### Required task
Please write out every line of the rows between the lines holding "models / prompts'" and "point(415,502)", inclusive, multiplying only the answer coordinates by 2.4 and rounding each result to a whole number, with halves going up.

### Data shown

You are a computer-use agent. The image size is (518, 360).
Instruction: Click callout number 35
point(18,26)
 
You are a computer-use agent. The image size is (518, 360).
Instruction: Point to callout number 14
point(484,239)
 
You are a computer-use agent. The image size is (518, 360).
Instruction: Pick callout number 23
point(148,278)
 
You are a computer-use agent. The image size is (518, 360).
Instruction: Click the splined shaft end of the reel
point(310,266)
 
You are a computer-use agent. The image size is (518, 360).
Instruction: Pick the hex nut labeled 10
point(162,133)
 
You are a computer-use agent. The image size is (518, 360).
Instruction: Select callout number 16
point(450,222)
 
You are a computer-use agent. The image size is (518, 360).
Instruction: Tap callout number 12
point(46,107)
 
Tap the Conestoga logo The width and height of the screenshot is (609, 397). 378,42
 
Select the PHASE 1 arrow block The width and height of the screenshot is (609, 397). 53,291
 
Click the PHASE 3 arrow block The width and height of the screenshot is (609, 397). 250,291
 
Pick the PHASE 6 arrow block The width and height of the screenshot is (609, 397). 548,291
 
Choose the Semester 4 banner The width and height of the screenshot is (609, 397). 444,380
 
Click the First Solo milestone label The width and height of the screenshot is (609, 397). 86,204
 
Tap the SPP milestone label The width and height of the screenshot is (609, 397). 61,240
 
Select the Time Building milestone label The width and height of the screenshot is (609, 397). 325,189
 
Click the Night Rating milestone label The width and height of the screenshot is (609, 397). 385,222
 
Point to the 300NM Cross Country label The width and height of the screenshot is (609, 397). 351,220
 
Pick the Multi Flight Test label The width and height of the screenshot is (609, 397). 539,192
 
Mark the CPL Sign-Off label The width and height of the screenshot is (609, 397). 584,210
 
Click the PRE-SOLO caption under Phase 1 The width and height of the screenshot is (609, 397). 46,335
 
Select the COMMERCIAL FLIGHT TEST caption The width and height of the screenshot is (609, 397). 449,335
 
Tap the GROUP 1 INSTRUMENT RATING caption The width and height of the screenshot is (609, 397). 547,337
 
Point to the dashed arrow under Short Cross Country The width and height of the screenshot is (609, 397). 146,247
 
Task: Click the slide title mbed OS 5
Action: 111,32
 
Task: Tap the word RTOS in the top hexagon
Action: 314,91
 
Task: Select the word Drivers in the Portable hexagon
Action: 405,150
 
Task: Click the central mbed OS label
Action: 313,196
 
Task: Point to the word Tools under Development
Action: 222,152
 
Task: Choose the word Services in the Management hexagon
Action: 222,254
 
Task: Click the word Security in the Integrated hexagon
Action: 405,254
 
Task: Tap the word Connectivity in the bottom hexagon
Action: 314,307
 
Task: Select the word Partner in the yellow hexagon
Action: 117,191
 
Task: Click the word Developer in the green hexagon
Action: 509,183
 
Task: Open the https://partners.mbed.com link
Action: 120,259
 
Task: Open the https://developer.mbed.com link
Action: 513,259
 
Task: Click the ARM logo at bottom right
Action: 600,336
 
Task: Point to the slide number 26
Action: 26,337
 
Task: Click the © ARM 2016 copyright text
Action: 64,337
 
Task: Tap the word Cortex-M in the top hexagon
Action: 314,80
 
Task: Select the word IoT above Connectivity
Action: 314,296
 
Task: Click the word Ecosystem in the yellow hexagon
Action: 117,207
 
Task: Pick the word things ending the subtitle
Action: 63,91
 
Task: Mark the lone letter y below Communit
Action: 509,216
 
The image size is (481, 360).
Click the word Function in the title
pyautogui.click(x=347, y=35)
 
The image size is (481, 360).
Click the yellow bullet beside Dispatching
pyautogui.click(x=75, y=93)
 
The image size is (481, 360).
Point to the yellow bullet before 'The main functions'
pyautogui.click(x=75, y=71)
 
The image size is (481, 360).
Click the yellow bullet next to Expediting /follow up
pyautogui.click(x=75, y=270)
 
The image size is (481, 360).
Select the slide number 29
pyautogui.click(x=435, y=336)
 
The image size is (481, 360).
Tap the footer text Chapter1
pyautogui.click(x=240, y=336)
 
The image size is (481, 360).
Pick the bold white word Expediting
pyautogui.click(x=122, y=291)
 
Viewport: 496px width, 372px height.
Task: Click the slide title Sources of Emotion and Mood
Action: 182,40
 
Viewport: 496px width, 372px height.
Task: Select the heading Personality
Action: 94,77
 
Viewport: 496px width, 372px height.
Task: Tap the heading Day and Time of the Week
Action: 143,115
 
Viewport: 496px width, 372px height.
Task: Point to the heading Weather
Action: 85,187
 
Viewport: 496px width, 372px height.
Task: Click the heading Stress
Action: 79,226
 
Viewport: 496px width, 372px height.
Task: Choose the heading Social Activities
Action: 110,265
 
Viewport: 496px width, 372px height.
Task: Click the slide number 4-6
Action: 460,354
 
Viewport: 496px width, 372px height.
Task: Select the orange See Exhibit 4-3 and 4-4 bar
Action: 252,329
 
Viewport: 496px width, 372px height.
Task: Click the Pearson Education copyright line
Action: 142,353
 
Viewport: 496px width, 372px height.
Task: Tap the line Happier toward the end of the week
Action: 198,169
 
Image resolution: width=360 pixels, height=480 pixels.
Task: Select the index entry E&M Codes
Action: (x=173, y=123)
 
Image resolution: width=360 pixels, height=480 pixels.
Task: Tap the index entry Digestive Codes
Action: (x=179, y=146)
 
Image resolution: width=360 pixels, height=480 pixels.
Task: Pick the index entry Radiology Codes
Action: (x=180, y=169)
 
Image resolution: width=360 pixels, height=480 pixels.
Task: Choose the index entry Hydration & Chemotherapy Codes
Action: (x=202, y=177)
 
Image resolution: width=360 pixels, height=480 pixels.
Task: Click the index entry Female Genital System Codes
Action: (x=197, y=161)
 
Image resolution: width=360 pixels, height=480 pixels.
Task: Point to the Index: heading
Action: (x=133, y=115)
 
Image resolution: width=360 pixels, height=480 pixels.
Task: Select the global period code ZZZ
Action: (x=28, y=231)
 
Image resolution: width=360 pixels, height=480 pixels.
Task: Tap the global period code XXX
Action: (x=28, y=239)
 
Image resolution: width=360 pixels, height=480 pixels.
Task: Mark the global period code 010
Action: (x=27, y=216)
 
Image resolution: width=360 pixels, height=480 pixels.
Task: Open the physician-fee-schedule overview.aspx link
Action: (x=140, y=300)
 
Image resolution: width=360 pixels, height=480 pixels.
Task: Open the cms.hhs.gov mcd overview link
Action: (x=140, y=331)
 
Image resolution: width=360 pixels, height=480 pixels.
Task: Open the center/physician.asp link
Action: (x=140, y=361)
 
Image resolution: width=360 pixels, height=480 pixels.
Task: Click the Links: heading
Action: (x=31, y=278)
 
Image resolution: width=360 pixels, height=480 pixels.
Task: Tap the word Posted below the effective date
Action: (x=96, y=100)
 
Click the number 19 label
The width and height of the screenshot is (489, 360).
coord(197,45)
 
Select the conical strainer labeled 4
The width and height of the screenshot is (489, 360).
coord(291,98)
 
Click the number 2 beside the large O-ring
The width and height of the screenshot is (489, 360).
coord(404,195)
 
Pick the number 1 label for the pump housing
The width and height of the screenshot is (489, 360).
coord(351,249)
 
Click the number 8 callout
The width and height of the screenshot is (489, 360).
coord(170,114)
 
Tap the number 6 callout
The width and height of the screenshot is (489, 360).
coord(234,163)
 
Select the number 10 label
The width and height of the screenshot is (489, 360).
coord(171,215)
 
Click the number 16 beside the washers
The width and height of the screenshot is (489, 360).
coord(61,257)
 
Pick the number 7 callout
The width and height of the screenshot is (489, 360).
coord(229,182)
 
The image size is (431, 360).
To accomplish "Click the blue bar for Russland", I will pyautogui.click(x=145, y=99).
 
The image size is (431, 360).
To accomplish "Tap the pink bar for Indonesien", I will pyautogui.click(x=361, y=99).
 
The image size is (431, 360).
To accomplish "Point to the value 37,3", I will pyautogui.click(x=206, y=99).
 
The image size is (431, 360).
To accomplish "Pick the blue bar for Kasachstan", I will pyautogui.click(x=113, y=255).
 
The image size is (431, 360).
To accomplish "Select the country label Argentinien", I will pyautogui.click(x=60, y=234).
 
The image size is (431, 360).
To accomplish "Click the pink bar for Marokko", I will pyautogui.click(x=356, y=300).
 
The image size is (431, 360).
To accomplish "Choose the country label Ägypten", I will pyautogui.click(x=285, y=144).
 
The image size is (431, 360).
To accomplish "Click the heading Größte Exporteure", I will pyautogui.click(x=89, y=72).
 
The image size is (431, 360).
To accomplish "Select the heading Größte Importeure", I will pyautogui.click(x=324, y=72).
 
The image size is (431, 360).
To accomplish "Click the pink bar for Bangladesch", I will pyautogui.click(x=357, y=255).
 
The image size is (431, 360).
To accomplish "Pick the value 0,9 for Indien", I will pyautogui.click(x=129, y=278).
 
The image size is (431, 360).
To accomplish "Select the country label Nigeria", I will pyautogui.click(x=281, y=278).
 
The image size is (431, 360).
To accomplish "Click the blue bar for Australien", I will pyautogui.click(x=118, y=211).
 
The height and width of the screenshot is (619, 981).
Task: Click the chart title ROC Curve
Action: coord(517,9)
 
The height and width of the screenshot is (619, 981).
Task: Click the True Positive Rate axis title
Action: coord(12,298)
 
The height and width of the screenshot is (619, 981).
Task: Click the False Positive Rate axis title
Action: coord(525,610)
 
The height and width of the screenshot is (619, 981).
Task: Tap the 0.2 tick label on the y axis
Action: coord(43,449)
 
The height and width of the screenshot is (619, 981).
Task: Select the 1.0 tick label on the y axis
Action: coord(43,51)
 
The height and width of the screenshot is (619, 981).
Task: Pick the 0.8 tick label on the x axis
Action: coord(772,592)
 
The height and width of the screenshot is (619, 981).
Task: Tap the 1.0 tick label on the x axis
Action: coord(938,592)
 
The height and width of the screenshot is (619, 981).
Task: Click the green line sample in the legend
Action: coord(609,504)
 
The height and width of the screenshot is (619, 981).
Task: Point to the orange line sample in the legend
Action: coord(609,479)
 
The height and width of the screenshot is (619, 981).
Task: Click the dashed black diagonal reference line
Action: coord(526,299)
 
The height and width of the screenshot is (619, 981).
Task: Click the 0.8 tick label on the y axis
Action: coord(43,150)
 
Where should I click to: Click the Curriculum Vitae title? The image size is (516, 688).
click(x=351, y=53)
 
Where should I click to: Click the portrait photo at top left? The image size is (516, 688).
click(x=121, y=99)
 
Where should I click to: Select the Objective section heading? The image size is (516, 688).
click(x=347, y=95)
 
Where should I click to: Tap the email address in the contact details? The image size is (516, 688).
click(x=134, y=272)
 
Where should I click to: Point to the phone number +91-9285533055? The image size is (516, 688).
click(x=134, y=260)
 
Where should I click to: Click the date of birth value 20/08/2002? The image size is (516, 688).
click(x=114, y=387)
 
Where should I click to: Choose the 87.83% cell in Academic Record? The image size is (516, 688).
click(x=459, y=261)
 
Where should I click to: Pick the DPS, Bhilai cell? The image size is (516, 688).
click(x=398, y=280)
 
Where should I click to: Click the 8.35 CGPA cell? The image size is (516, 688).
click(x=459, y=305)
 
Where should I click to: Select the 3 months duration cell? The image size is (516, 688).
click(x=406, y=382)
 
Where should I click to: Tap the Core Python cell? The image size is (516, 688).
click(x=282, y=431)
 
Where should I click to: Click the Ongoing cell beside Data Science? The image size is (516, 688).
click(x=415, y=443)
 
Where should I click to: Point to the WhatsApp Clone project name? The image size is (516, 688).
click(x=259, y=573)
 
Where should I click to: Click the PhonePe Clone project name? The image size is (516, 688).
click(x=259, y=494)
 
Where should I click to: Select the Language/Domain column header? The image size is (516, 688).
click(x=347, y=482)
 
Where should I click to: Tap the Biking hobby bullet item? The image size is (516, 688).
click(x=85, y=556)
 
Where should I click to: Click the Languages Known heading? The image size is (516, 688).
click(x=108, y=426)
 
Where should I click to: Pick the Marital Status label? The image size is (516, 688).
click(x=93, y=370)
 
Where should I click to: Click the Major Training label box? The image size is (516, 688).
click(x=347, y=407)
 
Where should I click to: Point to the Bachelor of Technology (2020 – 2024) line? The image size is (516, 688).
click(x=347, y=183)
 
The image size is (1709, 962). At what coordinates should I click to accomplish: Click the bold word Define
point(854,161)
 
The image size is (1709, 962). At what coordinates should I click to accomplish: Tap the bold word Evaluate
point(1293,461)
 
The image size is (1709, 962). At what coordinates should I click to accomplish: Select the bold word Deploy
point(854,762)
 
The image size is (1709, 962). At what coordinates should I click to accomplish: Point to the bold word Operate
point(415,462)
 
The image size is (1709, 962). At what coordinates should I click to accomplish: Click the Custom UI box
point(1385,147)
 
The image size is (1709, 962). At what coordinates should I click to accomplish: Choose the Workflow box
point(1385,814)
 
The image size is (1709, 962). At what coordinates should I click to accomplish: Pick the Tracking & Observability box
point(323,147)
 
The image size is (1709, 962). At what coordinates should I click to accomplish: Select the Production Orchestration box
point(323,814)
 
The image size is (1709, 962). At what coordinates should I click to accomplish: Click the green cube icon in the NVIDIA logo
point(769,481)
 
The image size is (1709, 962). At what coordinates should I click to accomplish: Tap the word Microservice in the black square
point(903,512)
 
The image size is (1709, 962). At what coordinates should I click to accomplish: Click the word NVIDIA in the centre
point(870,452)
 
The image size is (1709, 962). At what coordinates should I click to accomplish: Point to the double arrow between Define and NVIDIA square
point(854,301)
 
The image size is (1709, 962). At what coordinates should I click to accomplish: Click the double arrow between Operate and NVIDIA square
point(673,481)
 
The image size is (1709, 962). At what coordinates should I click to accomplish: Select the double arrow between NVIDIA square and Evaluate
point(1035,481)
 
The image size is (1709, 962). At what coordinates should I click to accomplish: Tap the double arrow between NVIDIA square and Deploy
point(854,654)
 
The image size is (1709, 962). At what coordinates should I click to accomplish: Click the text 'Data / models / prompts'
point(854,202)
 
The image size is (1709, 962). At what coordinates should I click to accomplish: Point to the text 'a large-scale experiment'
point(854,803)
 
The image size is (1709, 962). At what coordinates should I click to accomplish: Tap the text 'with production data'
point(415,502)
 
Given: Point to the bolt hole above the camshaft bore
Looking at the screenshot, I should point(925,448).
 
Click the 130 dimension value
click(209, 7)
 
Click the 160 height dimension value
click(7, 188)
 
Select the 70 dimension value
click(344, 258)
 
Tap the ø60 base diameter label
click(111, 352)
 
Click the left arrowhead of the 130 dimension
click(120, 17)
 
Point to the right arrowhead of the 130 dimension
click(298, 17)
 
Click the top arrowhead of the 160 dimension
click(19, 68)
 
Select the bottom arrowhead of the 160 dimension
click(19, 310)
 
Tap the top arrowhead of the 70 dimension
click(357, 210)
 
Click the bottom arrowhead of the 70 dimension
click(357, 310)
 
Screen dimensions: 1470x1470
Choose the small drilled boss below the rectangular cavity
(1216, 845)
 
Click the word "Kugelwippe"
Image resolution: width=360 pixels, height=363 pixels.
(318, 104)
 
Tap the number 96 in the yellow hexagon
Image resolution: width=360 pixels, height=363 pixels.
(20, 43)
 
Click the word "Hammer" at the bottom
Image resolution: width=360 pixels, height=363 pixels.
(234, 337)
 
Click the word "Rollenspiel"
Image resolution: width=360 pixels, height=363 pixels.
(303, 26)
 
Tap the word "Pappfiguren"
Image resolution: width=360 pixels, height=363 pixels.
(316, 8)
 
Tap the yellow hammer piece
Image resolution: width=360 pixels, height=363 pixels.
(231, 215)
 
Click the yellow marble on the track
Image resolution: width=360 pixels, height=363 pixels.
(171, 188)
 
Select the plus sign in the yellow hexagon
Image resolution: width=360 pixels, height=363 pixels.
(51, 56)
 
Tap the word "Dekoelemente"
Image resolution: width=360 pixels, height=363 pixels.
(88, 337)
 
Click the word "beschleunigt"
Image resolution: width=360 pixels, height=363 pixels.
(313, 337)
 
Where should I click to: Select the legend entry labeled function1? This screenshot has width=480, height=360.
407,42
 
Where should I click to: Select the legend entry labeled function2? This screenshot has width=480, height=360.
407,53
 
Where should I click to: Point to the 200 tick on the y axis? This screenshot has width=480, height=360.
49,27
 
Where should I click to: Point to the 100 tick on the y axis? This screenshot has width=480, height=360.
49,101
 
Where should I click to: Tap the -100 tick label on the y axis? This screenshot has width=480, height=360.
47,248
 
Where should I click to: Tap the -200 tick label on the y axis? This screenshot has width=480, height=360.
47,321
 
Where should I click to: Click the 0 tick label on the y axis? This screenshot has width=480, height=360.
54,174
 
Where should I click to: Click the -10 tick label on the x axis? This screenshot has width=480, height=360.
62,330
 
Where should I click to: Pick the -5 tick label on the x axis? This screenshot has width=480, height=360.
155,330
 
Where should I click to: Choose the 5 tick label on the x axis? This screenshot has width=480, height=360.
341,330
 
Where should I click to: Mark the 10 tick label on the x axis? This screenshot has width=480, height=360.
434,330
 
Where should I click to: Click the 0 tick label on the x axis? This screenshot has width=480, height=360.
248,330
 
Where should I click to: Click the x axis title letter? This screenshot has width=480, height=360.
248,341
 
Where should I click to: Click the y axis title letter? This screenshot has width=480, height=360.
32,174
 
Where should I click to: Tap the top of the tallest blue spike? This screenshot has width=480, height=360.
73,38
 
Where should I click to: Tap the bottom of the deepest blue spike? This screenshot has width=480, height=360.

### Answer to this exercise
The image size is (1709, 962). At what coordinates should I click to accomplish: Click the text 'Data / models / prompts'
point(2050,485)
 
The image size is (1709, 962). At what coordinates should I click to accomplish: Point to the text 'a large-scale experiment'
point(2050,1927)
 
The image size is (1709, 962). At what coordinates should I click to accomplish: Tap the text 'with production data'
point(996,1205)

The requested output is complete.